→ **Task instructions**: Whenever a line of the entries below holds the string "computer", copy that line and return it.

(Data extract begins)

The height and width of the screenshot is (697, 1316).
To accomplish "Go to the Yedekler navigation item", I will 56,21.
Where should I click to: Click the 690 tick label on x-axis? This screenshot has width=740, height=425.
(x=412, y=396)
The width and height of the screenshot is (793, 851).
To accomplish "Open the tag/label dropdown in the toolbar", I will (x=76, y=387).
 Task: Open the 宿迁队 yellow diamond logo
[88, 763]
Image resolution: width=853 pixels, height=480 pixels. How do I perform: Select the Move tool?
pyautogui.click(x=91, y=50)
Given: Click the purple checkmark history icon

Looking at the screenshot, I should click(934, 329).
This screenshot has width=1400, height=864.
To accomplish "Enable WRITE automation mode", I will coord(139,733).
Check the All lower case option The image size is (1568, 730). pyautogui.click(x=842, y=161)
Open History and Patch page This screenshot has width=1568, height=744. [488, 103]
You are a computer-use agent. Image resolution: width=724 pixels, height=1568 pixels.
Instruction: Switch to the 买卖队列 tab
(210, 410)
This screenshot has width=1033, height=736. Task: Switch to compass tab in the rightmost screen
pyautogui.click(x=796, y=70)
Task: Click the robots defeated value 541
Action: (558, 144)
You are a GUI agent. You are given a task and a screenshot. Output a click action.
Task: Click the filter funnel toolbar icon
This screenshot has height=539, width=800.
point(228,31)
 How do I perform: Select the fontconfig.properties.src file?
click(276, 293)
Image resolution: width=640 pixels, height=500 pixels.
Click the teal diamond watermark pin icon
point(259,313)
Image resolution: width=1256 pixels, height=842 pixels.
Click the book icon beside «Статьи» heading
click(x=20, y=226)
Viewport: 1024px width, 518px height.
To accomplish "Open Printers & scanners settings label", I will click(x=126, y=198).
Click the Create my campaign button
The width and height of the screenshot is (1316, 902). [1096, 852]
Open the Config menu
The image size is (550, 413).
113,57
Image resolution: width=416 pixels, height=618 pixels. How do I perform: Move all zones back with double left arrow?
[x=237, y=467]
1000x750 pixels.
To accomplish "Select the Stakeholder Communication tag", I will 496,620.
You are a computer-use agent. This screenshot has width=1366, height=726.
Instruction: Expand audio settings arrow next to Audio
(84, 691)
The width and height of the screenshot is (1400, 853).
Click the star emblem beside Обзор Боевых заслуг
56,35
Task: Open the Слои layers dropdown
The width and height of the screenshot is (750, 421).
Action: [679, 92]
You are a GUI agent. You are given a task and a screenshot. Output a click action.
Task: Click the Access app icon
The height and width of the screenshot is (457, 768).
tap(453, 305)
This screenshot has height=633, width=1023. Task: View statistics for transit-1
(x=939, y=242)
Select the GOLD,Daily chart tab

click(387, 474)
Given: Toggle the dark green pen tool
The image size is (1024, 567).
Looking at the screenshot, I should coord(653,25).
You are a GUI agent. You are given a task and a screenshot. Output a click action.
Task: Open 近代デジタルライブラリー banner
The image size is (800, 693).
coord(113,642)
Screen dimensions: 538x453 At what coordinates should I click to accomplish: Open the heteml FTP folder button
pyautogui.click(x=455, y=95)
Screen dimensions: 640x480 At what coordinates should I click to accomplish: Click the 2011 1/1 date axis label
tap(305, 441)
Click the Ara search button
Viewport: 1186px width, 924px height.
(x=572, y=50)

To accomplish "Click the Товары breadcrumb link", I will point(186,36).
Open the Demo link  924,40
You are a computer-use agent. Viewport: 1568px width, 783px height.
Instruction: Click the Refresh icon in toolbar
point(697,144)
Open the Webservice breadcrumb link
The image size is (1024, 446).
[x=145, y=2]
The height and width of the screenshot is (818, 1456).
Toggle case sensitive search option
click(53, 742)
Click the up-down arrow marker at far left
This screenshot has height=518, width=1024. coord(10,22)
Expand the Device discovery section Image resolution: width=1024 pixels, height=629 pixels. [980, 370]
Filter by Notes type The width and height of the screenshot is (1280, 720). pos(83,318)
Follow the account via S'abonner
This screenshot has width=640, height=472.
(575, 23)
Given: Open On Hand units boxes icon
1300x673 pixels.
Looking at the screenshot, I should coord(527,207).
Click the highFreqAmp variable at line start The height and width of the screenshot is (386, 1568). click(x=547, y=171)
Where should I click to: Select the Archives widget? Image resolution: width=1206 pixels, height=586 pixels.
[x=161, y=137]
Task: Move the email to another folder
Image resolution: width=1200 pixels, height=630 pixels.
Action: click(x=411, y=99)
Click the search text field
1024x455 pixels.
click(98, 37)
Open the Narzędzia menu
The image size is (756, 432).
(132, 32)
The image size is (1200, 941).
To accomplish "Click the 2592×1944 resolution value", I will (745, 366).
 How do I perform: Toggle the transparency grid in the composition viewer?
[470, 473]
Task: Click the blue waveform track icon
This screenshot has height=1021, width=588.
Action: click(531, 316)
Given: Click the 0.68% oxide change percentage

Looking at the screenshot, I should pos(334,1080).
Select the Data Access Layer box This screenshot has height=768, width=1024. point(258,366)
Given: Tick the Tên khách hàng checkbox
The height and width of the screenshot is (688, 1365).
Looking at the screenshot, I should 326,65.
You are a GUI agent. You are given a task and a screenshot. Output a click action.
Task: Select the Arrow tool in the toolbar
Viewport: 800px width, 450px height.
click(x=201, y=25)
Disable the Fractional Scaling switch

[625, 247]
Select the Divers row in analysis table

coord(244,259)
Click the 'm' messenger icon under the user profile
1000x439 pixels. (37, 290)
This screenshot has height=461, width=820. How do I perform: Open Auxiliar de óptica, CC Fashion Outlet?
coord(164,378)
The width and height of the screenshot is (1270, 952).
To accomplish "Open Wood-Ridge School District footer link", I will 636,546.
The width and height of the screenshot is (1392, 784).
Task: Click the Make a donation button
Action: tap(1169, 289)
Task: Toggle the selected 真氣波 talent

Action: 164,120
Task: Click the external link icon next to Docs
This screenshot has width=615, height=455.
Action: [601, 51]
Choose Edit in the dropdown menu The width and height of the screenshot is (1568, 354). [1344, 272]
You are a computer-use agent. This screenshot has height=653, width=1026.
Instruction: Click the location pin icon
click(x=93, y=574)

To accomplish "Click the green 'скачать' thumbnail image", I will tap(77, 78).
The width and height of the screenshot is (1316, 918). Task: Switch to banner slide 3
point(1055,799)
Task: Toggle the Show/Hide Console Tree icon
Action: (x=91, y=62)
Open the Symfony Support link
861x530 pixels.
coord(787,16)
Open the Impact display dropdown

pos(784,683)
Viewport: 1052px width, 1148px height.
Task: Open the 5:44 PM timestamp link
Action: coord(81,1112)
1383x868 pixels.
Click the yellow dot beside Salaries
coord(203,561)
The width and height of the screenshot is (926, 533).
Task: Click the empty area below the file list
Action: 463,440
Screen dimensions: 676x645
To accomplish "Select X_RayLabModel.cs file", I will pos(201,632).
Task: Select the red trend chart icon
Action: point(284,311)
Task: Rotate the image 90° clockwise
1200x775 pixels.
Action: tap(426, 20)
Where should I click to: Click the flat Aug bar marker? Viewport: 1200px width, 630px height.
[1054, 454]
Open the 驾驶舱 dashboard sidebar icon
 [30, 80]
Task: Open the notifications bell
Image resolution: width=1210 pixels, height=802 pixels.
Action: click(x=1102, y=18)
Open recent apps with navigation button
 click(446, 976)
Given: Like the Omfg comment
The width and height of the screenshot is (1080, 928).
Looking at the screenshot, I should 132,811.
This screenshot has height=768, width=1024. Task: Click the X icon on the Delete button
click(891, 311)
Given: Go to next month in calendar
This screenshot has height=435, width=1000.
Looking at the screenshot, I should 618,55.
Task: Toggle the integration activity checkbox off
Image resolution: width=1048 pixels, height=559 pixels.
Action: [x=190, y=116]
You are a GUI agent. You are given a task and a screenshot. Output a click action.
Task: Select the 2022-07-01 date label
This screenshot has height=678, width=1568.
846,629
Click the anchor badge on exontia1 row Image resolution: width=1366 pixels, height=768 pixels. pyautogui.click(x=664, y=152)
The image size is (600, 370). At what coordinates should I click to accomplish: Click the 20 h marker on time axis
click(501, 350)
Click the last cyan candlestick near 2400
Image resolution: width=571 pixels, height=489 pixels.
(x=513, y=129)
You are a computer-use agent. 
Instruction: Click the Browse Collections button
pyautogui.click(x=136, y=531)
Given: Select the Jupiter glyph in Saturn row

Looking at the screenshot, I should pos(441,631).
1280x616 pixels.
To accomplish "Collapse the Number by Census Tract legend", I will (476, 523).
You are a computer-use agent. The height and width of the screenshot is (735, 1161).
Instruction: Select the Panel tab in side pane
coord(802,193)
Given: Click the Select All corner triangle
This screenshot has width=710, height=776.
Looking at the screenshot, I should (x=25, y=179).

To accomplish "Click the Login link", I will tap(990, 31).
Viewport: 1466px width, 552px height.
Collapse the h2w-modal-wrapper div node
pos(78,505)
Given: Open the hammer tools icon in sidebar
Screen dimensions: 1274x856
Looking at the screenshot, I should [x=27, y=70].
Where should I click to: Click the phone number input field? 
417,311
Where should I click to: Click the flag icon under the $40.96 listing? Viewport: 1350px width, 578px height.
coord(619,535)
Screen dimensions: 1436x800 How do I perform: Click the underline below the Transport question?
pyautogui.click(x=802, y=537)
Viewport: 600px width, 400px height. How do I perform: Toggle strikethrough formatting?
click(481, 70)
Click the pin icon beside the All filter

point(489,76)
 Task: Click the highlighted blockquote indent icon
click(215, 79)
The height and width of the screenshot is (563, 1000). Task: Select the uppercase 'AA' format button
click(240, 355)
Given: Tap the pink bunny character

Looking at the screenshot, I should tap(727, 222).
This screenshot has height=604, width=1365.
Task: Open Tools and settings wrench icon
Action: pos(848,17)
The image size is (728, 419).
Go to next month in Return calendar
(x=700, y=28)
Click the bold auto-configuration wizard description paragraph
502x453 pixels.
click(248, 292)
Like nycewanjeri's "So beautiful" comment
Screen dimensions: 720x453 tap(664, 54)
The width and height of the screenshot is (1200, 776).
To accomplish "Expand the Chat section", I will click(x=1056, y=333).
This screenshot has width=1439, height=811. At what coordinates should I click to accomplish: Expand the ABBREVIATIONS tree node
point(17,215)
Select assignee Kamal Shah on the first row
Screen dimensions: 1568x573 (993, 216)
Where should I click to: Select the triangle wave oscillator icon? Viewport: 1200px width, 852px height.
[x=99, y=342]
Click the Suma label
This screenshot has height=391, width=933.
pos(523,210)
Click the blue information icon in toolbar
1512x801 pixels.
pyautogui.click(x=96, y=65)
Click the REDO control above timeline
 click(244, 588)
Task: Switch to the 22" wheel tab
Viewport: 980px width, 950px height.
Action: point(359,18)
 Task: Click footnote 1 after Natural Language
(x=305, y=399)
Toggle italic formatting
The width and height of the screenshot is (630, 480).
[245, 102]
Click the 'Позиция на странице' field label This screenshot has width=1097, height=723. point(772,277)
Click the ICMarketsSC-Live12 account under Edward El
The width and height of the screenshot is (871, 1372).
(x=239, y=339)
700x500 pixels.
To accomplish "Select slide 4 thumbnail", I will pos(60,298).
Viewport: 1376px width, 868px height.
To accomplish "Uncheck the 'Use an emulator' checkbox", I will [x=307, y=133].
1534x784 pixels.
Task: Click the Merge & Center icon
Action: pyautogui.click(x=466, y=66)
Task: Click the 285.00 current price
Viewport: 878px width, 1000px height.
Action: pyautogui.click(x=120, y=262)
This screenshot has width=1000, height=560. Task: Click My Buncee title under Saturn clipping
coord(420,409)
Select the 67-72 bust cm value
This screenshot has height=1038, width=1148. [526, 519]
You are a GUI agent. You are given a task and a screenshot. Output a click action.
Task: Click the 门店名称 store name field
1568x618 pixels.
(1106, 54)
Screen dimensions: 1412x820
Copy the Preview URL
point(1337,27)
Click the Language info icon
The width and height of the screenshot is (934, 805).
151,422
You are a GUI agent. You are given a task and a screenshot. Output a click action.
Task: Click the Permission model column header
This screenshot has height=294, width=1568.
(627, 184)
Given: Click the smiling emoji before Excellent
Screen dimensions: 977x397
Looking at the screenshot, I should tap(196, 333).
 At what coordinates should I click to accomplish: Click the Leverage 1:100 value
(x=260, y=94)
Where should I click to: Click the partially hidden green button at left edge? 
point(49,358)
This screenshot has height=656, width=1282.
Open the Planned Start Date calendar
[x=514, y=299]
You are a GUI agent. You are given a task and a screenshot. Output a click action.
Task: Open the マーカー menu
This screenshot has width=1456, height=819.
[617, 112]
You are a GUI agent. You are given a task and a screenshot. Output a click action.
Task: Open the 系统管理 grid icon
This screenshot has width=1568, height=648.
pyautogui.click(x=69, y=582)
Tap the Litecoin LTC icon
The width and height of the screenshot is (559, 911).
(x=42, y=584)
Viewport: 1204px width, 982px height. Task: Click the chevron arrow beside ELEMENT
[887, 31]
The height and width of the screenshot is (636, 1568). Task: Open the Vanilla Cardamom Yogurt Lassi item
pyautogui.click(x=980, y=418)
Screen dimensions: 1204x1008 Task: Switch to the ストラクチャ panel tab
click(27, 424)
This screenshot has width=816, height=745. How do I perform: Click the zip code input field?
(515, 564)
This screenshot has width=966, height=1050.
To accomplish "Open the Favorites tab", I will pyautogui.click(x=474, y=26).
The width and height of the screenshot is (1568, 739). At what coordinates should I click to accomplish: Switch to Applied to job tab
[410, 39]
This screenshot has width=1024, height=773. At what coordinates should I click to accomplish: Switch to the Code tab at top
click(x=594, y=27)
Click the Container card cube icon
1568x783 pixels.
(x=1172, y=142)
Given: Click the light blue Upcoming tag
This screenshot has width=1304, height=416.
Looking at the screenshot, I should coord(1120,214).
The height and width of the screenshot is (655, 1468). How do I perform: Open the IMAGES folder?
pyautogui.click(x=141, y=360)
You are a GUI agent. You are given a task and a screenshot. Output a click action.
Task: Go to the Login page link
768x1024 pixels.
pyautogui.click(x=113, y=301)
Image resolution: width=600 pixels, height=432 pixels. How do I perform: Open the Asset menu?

(Data extract ends)

→ **Solution to this problem**:
You are a computer-use agent. Image resolution: width=724 pixels, height=1568 pixels.
You are a computer-use agent. This screenshot has width=1366, height=726.
You are a computer-use agent. Viewport: 1568px width, 783px height.
You are a computer-use agent. This screenshot has height=653, width=1026.
You are a computer-use agent. 
You are a computer-use agent. The height and width of the screenshot is (735, 1161).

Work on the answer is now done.